Partial Concurrence and Partial Dissent by Judge REINHARDT.

LEAVY, Circuit Judge:

INTRODUCTION

This appeal is before us on remand from the Supreme Court for our consideration of issues raised originally on appeal but not discussed in our earlier decision. Rambo v. Director, Office of Workers’ Compensation Programs, 28 F.3d 86 (9th Cir.), rev’d and remanded sub nom., Metropolitan Stevedore Co. v. Rambo, — U.S.-, 115 S.Ct. 2144, 132 L.Ed.2d 226 (1995). We now reverse the Benefits Review Board’s order affirming the termination of Rambo’s benefits and remand for entry of a nominal award.

FACTS AND PRIOR PROCEEDINGS

In 1980, appellant John Rambo (Rambo) injured his back and leg while working as a longshore frontman for Metropolitan Stevedore Company (Metropolitan). Rambo filed [842]*842a claim with the Department of Labor that was submitted to an Administrative Law Judge (ALJ). In 1983 the ALJ awarded Rambo $80.16 per week in worker’s compensation for a permanent partial disability, pursuant to § 8(c)(21) of the Longshore and Harbor Workers’ Compensation Act, 33 U.S.C. § 908(c)(21) (1986) (LHWCA). Section 22 of the LHWCA allows for modification of a disability award “on the ground of a change in conditions or because of a mistake in a determination of fact.” 33 U.S.C. § 922. In 1990, Metropolitan requested an award modification to terminate Rambo’s benefits. Rambo’s physical condition had not changed, but he was working as a crane operator, a job that paid him almost 300% of his pre-injury average weekly wage. In opposing the requested modification, Rambo argued that his award could not be modified because he had been promised by Metropolitan’s attorney that he would get the $80.16 weekly payment for the rest of his life, or, alternatively, that the new job was not a “change in conditions” within the meaning of 33 U.S.C. § 922. The ALJ ruled that Rambo’s award of benefits did not constitute a settlement and, therefore, could properly be modified and that Rambo’s new job was a “change in conditions” that supported modification. The ALJ then terminated Rambo’s benefits. The Benefits Review Board (BRB) affirmed.
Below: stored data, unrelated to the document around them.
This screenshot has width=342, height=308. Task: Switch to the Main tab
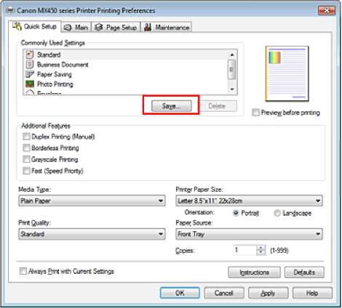[x=76, y=28]
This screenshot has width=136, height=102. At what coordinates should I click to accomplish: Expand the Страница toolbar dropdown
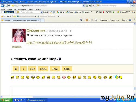104,20

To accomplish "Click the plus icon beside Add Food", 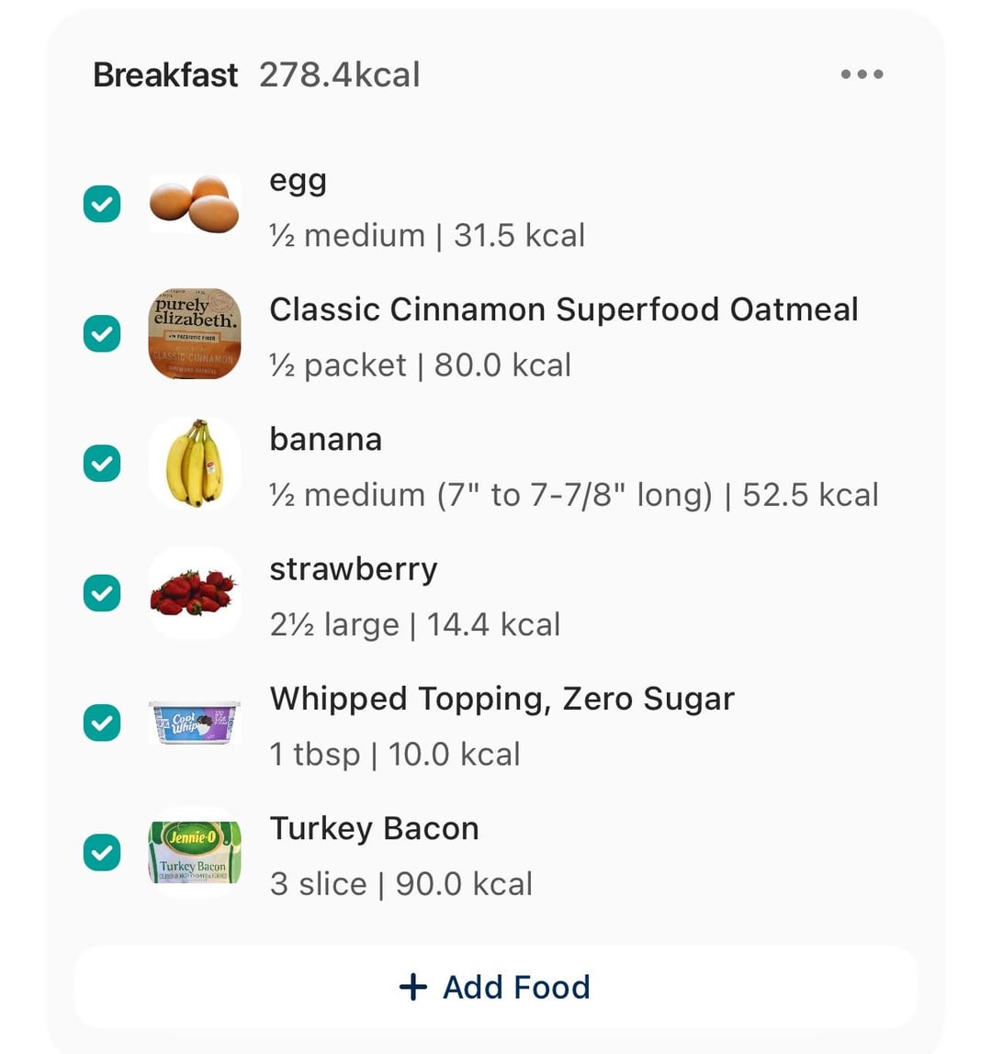I will [x=413, y=987].
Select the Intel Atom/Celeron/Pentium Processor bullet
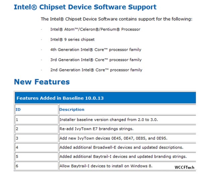Image resolution: width=201 pixels, height=176 pixels. tap(95, 29)
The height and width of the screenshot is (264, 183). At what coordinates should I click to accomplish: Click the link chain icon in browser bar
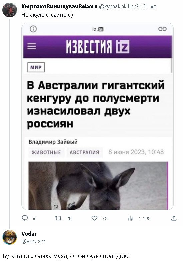162,29
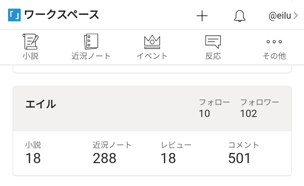Click the エイル profile name
The image size is (304, 186).
[x=41, y=104]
We reversed the BRB in the belief that the “change in conditions” requirement for an award modification under § 922 required proof that Rambo had undergone a change in his physical condition. Rambo, 28 F.3d at 87. The Supreme Court reversed, holding “that a disability award may be modified under § 22 where there is a change in the employee’s wage-earning capacity, even without any change in the employee’s physical condition.” Metropolitan Stevedore Co., — U.S. at -, 115 S.Ct. at 2150. The Supreme Court remanded the case “[bjecause Rambo raised other arguments before the Ninth Circuit that the panel did not have the opportunity to address.” Id.

The two issues raised by Rambo and not decided in our earlier ruling are:

(1)Should the employer be estopped from filing a 33 U.S.C. § 922 Petition for Modification because of the representation of its attorney to “Rambo” that the award would be paid for life?
(2) Given the 1983 Stipulated Decision and Order Permanent Disability Benefits, “in the interest of justice”, should this case be remanded for the entry of a nominal award of loss of wage earning capacity?
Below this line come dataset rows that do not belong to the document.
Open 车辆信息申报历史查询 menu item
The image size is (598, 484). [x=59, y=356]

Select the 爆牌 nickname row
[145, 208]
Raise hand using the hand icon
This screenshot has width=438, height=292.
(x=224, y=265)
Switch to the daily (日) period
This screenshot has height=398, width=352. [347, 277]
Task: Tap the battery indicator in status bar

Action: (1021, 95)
Petitioner’s Opening Brief at 7 & 9. Metropolitan moves to dismiss Rambo’s appeal on the ground that these issues were not raised before the ALJ or BRB.

ANALYSIS

Standards of Review

The BRB must accept the ALJ’s factual findings if they are supported by substantial evidence. 33 U.S.C. § 921(b)(3). BRB decisions are reviewed by the appellate courts for “errors of law and adherence to the substantial evidence standard.” Metropolitan Stevedore Co. v. Brickner, 11 F.3d 887, 889 (9th Cir.1993) (internal quotations omitted). Because the Board is not a policy-making agency, its interpretation of the LHWCA is not entitled to any special deference from the courts. We have noted, however, that we will “respect the Board’s interpretation of the statute ‘where that interpretation is reasonable and reflects the policy underlying the statute.’ ” Long v. Director, Office of Workers’ Compensation Programs, 767 F.2d 1578, 1580 (9th Cir.1985) (citations omitted) (quoting National Steel & Shipbuilding Co. v. United States Dep’t of Labor, 606 F.2d 875, 880 (9th Cir1979)).

Discussion

Metropolitan moves to dismiss Rambo’s appeal for failure to raise the issues before the ALJ and BRB. Issues not raised before these bodies will not be heard on appeal. Goldsmith v. Director, Office of Workers’ Compensation Programs, 838 F.2d 1079, 1081 (9th Cir.1988); Long, 767 F.2d at 1583.

There is no bright-line rule to determine whether a matter has been properly raised. A workable standard, however, is that the argument must be raised suffi[843]*843ciently for the trial court to rule on it. In re E.R. Fegert, Inc., 887 F.2d 955, 957 (9th Cir.1989) (citations omitted).

1. Estoppel.

Rambo argued to the ALJ that Metropolitan’s Application for Modification under § 922 “should be dismissed because the parties settled this claim in 1983_ The employer agreed to pay $80.16 per week ‘indefinitely.’ ” On appeal to the BRB Rambo argued that there was a “settlement” between the parties and that Metropolitan was “estopped” from withdrawing from the settlement.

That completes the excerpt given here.